Your Greatest Resource
New Year’s is the only holiday that celebrates the passage of time. It’s no surprise then that as we explore the last few moments of the year our thoughts can be reflective, even introspective. Inevitably our introspection leads us to consider possible ways we might improve upon our self and our life in the coming year. Thus ensues the annual ritual of making resolutions. New Year’s is a perfect time to begin the process of reinventing ourselves and in the process replace some outdated habits with fresh invigorating new experiences. Approaching the coming year as a painter would undertake a blank canvas, full of creative possibilities, can fill our life with passion fueled by a sense of natural purpose, intention and hope.
Maintaining Your Momentum
While we may start the year with great intentions for forging ahead in the most positive way possible, come mid-February we are often faced with the shocking reality that staying healthy, happy and successful is hard work. So what do we do when we start to feel the momentum and excitement of those “new” resolutions fade? What can we do to reinvigorate our commitment and make sure we stay on course for the year? Below are some simple strategies for ensuring that this year’s resolutions don’t turn into next year’s anxiety.
1. Make a plan. Break it down. What are the top five things you need to do in order to keep your resolutions rolling? What adjustments, both long-term and short-term, will need to be made in order to achieve your goal(s)?
2. Stop punishing yourself for “bad” behavior. If you get off track don’t waste time wallowing in your own vomit. Keep the self flagellations to a minimum and simply get back on track! Guilt and shame can be short term motivators but ultimately serve only to reinforce what we already know about ourselves.
3. Make the time. This is one of the biggest road blocks to success. You have to carve out the time you need to work on yourself. This should be a no-brainer given that you are your greatest resource.

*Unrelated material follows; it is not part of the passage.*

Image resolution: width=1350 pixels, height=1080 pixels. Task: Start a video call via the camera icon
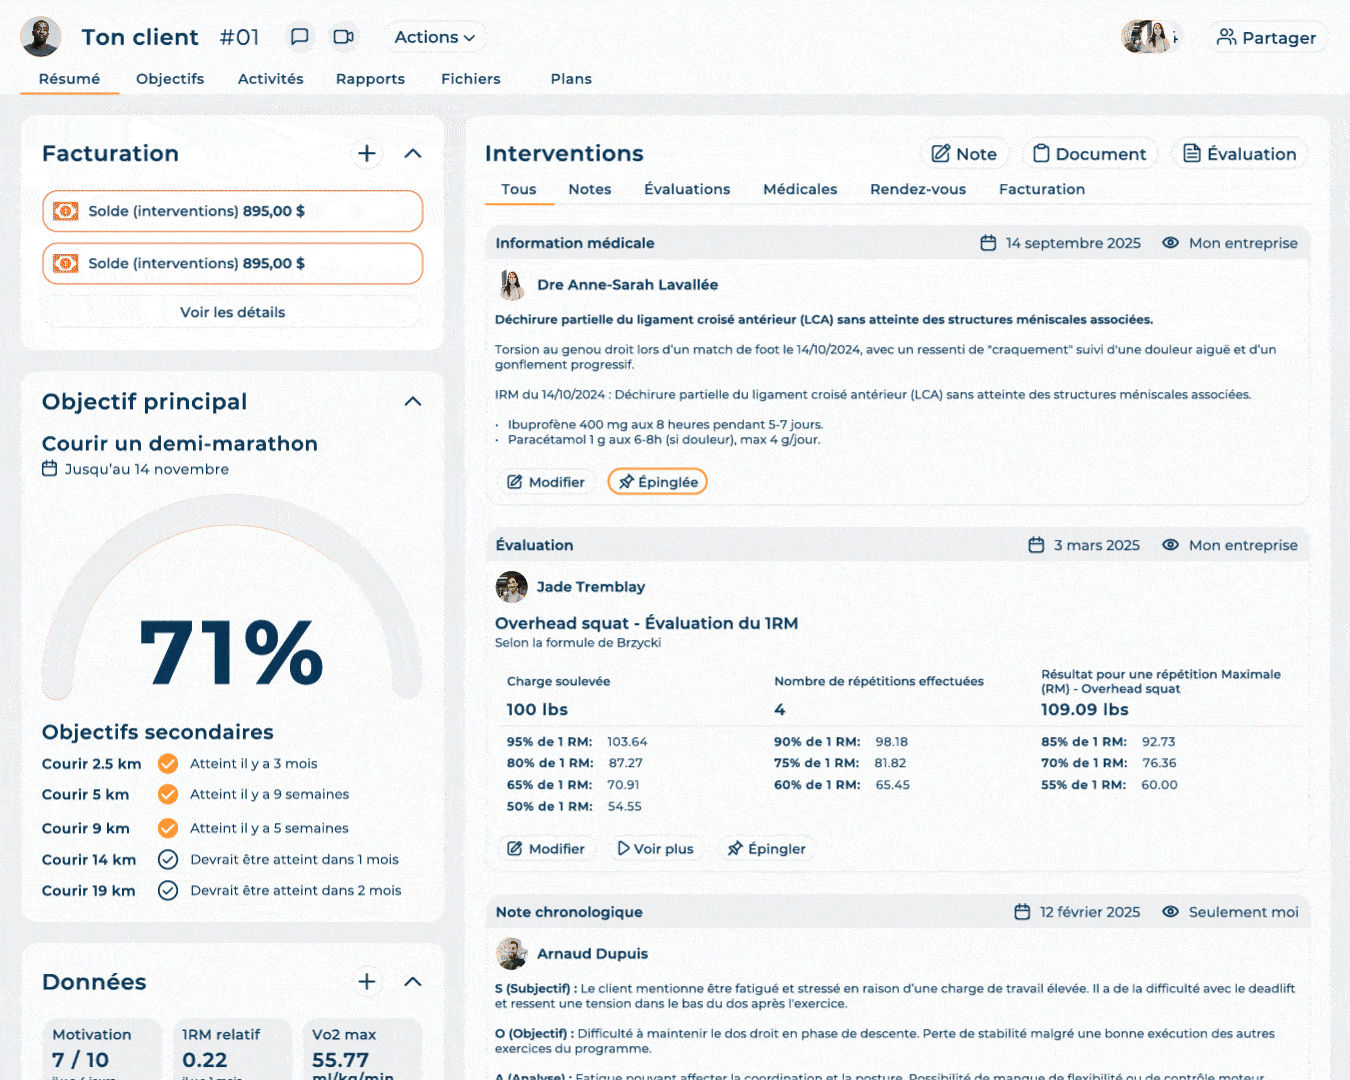point(344,36)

4. Don’t try to save the world tomorrow. Pick realistic manageable goals that can be achieved over the short and long-term. Picking impossible goals can be a great excuse to fail. Multiple smaller successes can be just as powerful as one large achievement.
5. Motivation, motivation, motivation. Write it down. Talk about it to your friends, partner, family. Motivation keeps us clear and honest during those murky times when that extra piece of chocolate cake is calling or when we think we are just too busy to make it to class. Motivation is not static so what motivates you today may be different next week or next month. Be prepared to adapt your motivation to suit changes in your lifestyle and attitude over the course of the year. Motivation keeps our commitments fresh and invigorating!
Now then, go out there and conquer the world! Happy New Year!